• **Task brief**:
Include in the reply only the lines from the start of the data below through the line containing "Opschorting van IFTTT", reproduced exactly and with no pictures.

(Stored records)

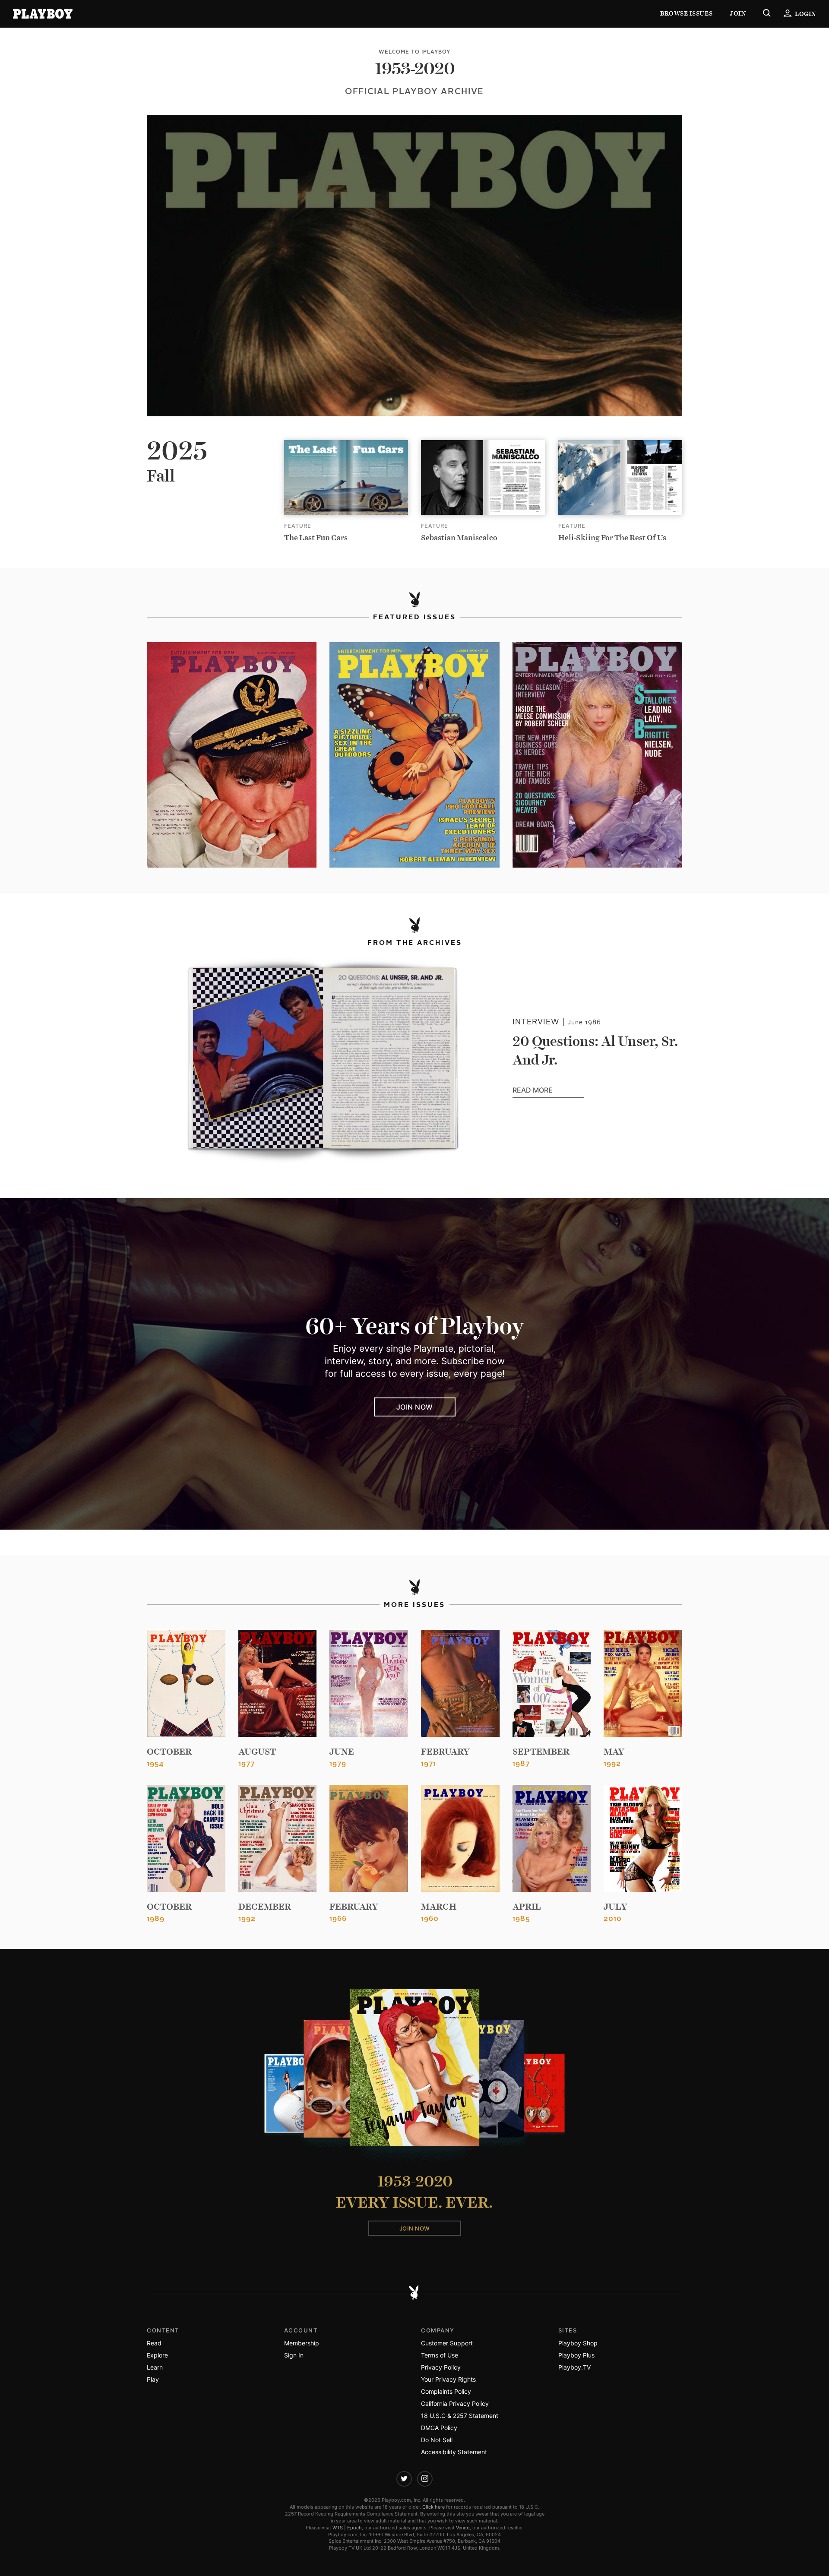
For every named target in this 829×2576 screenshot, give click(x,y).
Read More (548, 1090)
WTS (337, 2528)
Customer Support (447, 2343)
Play (153, 2379)
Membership (301, 2343)
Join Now (414, 1407)
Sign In (294, 2355)
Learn (155, 2367)
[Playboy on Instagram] (425, 2479)
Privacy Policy (441, 2367)
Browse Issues (686, 13)
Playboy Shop (578, 2343)
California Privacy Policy (455, 2403)
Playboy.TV (574, 2367)
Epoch (354, 2528)
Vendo (463, 2528)
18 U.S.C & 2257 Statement (459, 2415)
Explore (157, 2355)
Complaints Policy (446, 2391)
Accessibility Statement (454, 2452)
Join (738, 13)
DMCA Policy (439, 2427)
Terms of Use (439, 2355)
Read (154, 2343)
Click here (433, 2507)
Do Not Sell (436, 2439)
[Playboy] (43, 14)
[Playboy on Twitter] (404, 2479)
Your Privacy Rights (448, 2379)
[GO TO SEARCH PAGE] (767, 14)
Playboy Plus (576, 2355)
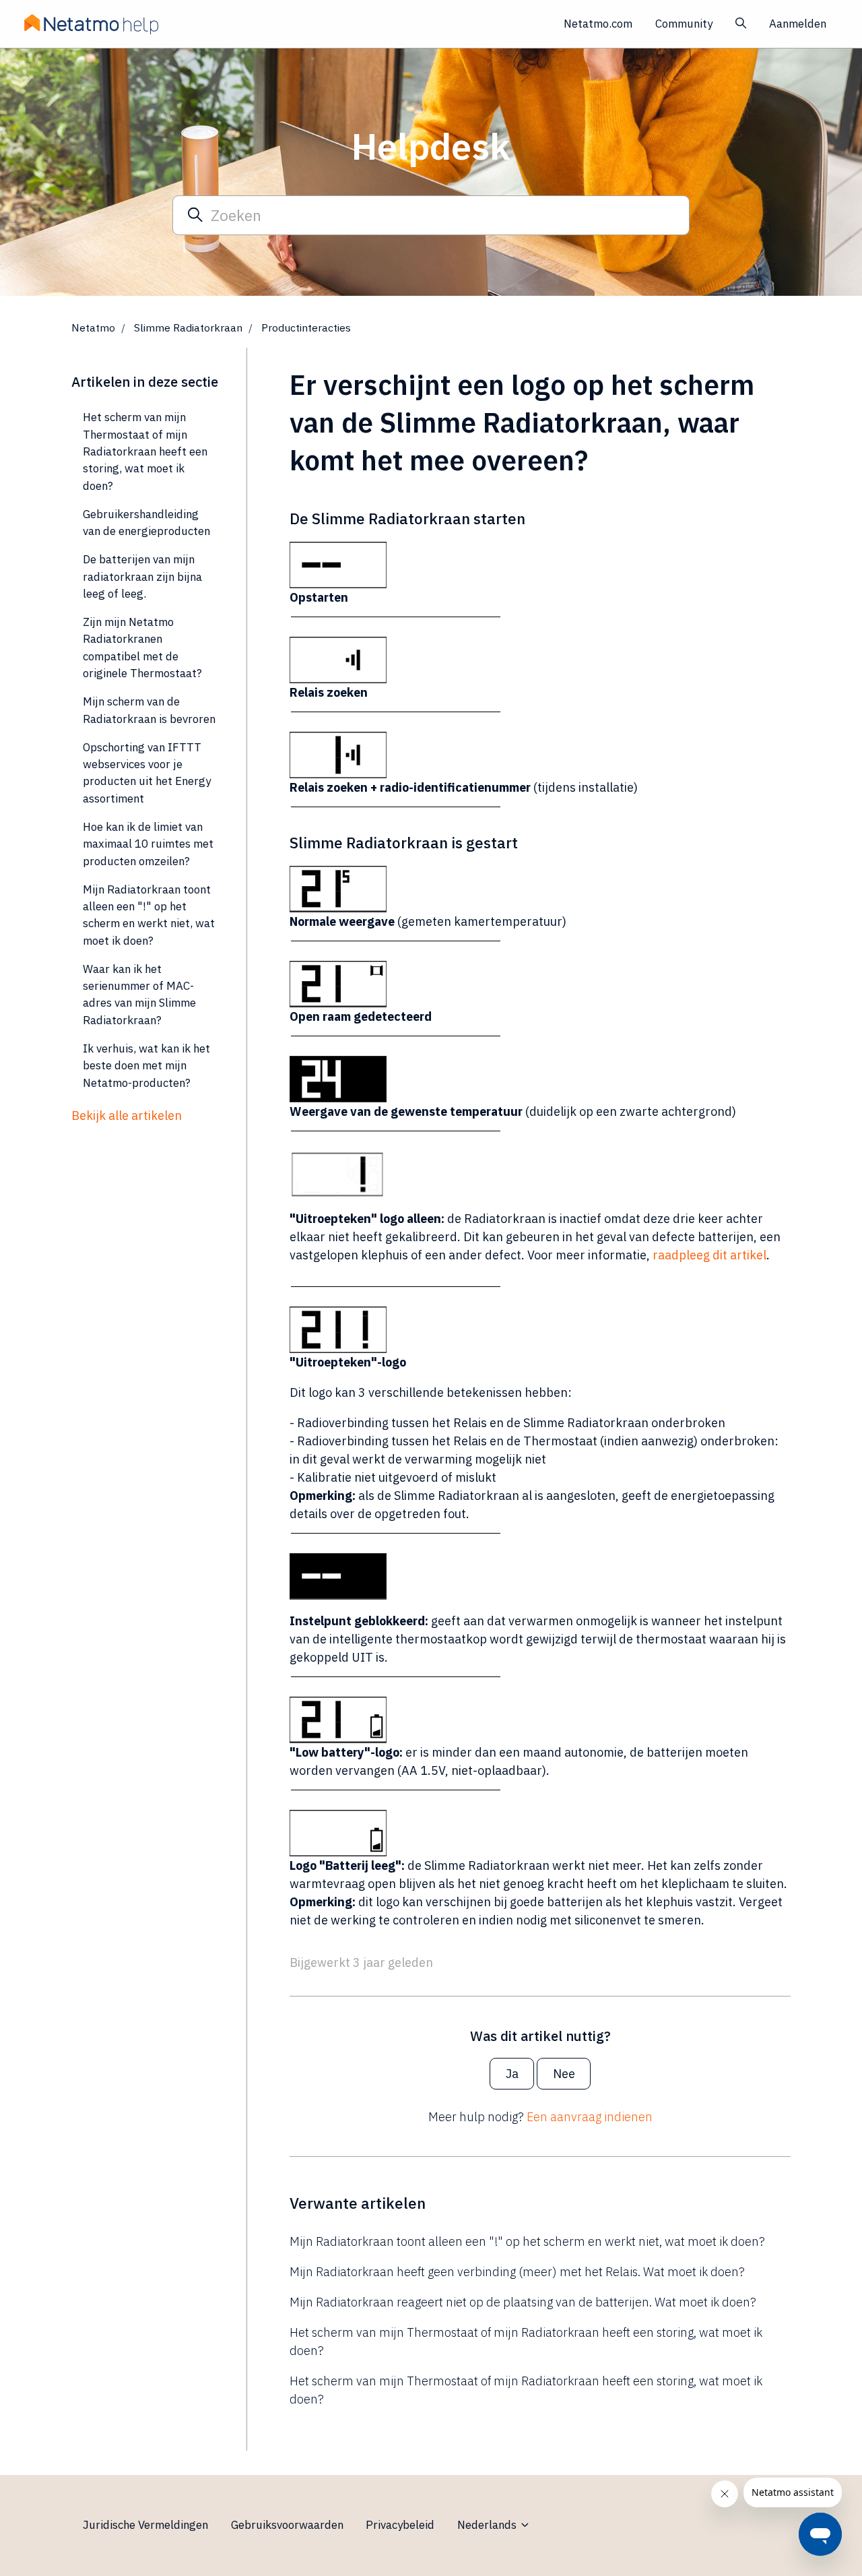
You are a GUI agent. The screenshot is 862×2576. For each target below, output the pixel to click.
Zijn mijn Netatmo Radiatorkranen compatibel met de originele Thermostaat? (142, 648)
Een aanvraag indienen (590, 2117)
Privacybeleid (400, 2524)
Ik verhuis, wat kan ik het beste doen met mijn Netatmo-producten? (146, 1065)
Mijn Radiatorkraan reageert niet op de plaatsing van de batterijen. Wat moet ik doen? (523, 2302)
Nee (564, 2073)
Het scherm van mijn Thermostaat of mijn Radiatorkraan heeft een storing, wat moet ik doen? (526, 2341)
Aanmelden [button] (797, 23)
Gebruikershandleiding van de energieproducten (146, 522)
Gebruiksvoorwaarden (287, 2524)
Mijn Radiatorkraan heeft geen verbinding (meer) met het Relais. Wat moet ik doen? (517, 2272)
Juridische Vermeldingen (145, 2524)
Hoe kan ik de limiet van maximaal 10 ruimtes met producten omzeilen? (148, 844)
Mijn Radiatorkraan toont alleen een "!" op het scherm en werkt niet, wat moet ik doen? (527, 2241)
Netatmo (93, 327)
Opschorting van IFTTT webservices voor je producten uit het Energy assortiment (147, 773)
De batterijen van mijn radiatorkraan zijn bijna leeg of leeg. (142, 576)
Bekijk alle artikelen (126, 1115)
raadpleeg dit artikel (709, 1255)
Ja (512, 2073)
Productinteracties (306, 327)
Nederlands (488, 2524)
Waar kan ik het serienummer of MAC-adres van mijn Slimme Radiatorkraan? (139, 995)
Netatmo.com (598, 23)
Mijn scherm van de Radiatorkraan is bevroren (149, 710)
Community (683, 23)
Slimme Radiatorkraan (188, 327)
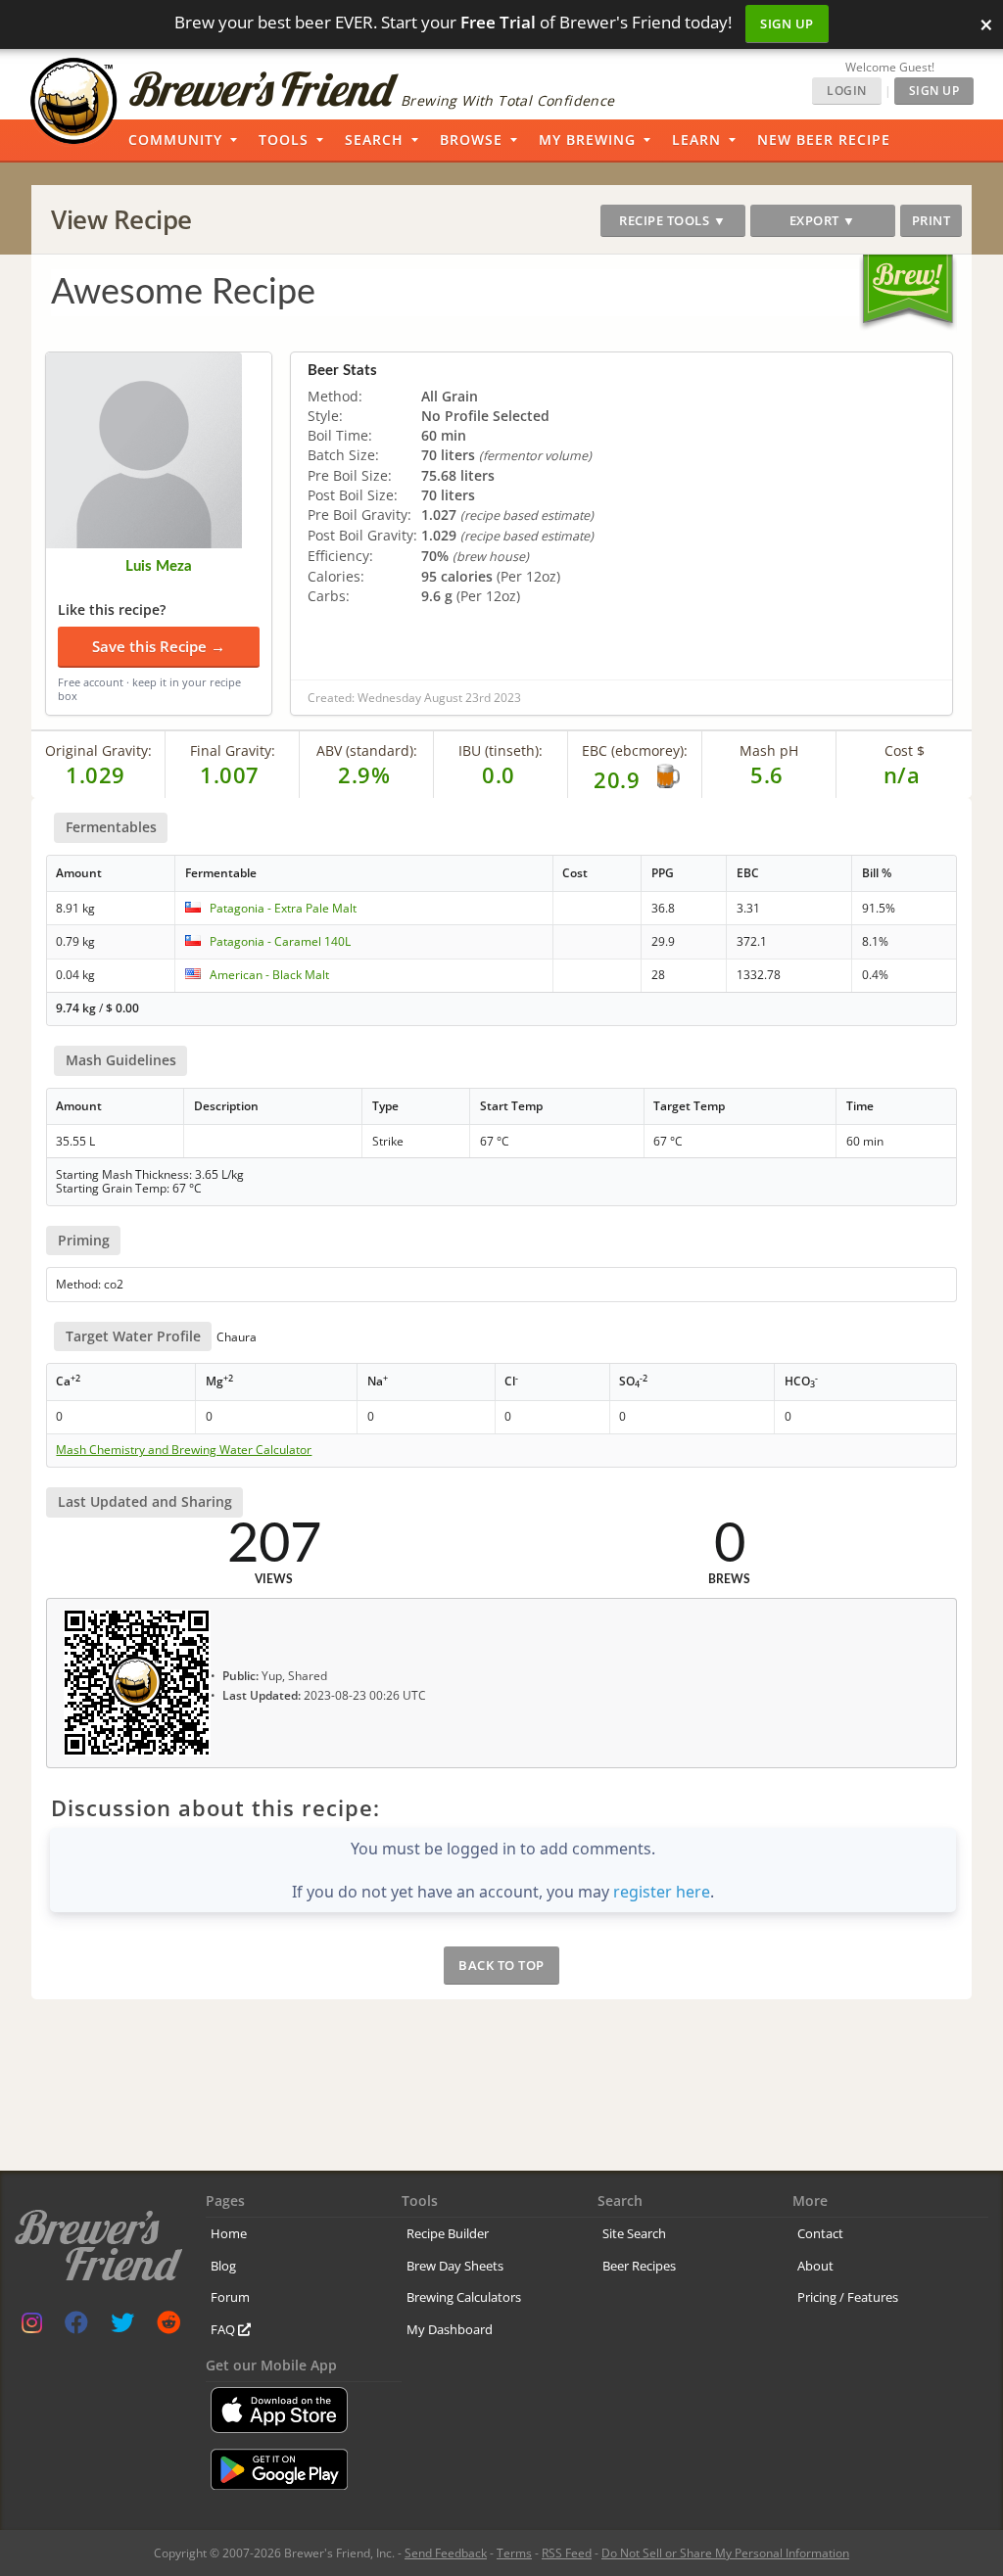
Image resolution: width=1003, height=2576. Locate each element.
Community (175, 139)
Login (847, 90)
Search (374, 139)
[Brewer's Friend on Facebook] (76, 2326)
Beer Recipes (639, 2265)
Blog (223, 2265)
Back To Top (501, 1965)
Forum (230, 2297)
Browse (471, 139)
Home (229, 2233)
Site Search (634, 2233)
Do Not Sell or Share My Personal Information (725, 2553)
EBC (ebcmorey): (635, 750)
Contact (820, 2233)
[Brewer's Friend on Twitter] (122, 2326)
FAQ (224, 2329)
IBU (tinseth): (500, 750)
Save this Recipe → (158, 646)
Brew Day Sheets (454, 2265)
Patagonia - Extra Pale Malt (283, 908)
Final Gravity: (232, 750)
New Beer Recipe (823, 139)
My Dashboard (449, 2329)
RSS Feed (567, 2553)
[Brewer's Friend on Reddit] (168, 2326)
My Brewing (587, 139)
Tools (284, 139)
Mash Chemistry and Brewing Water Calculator (183, 1450)
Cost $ (904, 750)
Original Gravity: (98, 750)
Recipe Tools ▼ (672, 220)
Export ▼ (822, 220)
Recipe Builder (447, 2233)
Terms (514, 2553)
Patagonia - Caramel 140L (280, 941)
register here (661, 1891)
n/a (902, 774)
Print (931, 220)
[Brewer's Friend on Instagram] (32, 2326)
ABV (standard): (366, 750)
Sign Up (787, 23)
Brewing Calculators (463, 2297)
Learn (696, 139)
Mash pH (769, 750)
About (815, 2265)
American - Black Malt (269, 974)
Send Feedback (446, 2553)
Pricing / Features (847, 2297)
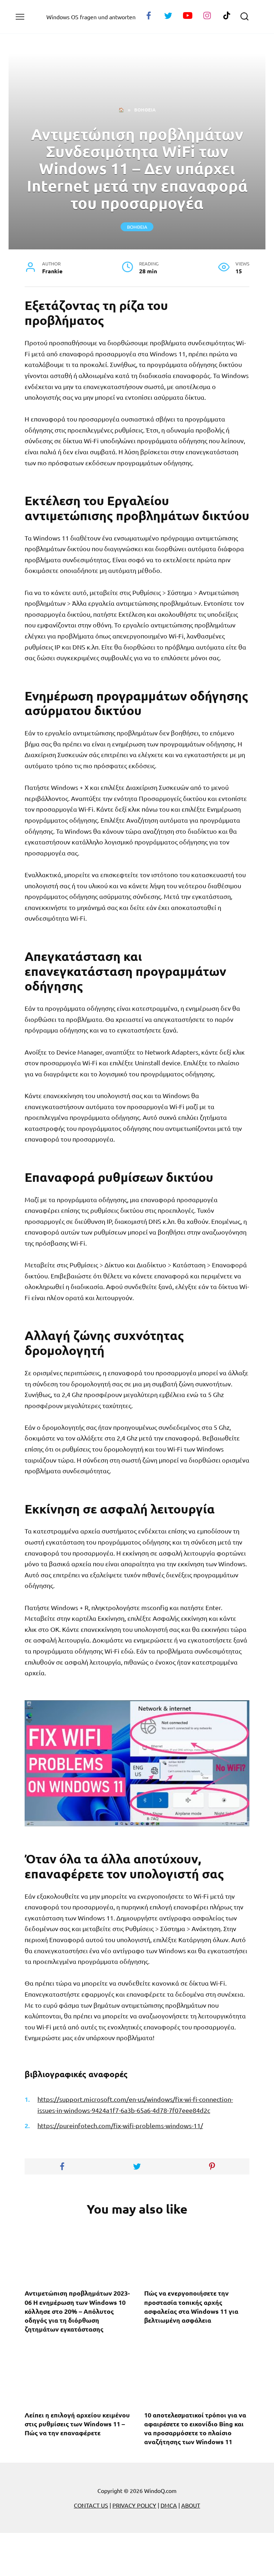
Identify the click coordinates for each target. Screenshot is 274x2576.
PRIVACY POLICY (134, 2505)
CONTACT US (91, 2505)
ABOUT (190, 2505)
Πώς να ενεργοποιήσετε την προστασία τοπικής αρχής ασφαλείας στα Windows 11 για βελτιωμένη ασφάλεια (191, 2306)
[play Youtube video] (137, 1763)
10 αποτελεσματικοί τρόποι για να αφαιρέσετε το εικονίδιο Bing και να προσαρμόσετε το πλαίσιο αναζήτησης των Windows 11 (195, 2428)
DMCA (169, 2505)
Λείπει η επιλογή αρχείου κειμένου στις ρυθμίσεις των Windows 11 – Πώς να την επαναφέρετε (77, 2423)
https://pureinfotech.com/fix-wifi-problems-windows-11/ (120, 2125)
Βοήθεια (137, 227)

• **Reply to the exercise**:
For every named target in this 829×2576 screenshot, give click(x,y).
Read More (548, 1090)
WTS (337, 2528)
Customer Support (447, 2343)
Play (153, 2379)
Membership (301, 2343)
Join Now (414, 1407)
Sign In (294, 2355)
Learn (155, 2367)
[Playboy on Instagram] (425, 2479)
Privacy Policy (441, 2367)
Browse Issues (686, 13)
Playboy Shop (578, 2343)
California Privacy Policy (455, 2403)
Playboy.TV (574, 2367)
Epoch (354, 2528)
Vendo (463, 2528)
18 U.S.C & 2257 Statement (459, 2415)
Explore (157, 2355)
Complaints Policy (446, 2391)
Accessibility Statement (454, 2452)
Join (738, 13)
DMCA Policy (439, 2427)
Terms of Use (439, 2355)
Read (154, 2343)
Click here (433, 2507)
Do Not Sell (436, 2439)
[Playboy] (43, 14)
[Playboy on Twitter] (404, 2479)
Your Privacy Rights (448, 2379)
[GO TO SEARCH PAGE] (767, 14)
Playboy Plus (576, 2355)
You are a GUI agent. The screenshot is 862×2576. For each target below, output the pixel to click.
Zijn mijn Netatmo Radiatorkranen compatibel met de originele Thermostaat? (142, 648)
Een aanvraag indienen (590, 2117)
Privacybeleid (400, 2524)
Ik verhuis, wat kan ik het beste doen met mijn Netatmo-producten? (146, 1065)
Mijn Radiatorkraan reageert niet op de plaatsing van de batterijen. Wat moet ik doen? (523, 2302)
Nee (564, 2073)
Het scherm van mijn Thermostaat of mijn Radiatorkraan heeft een storing, wat moet ik doen? (526, 2341)
Aanmelden [button] (797, 23)
Gebruikershandleiding van de energieproducten (146, 522)
Gebruiksvoorwaarden (287, 2524)
Mijn Radiatorkraan heeft geen verbinding (meer) met het Relais. Wat moet ik doen? (517, 2272)
Juridische Vermeldingen (145, 2524)
Hoe kan ik de limiet van maximaal 10 ruimtes met producten omzeilen? (148, 844)
Mijn Radiatorkraan toont alleen een "!" op het scherm en werkt niet, wat moet ik doen? (527, 2241)
Netatmo (93, 327)
Opschorting van IFTTT webservices voor je producten uit het Energy assortiment (147, 773)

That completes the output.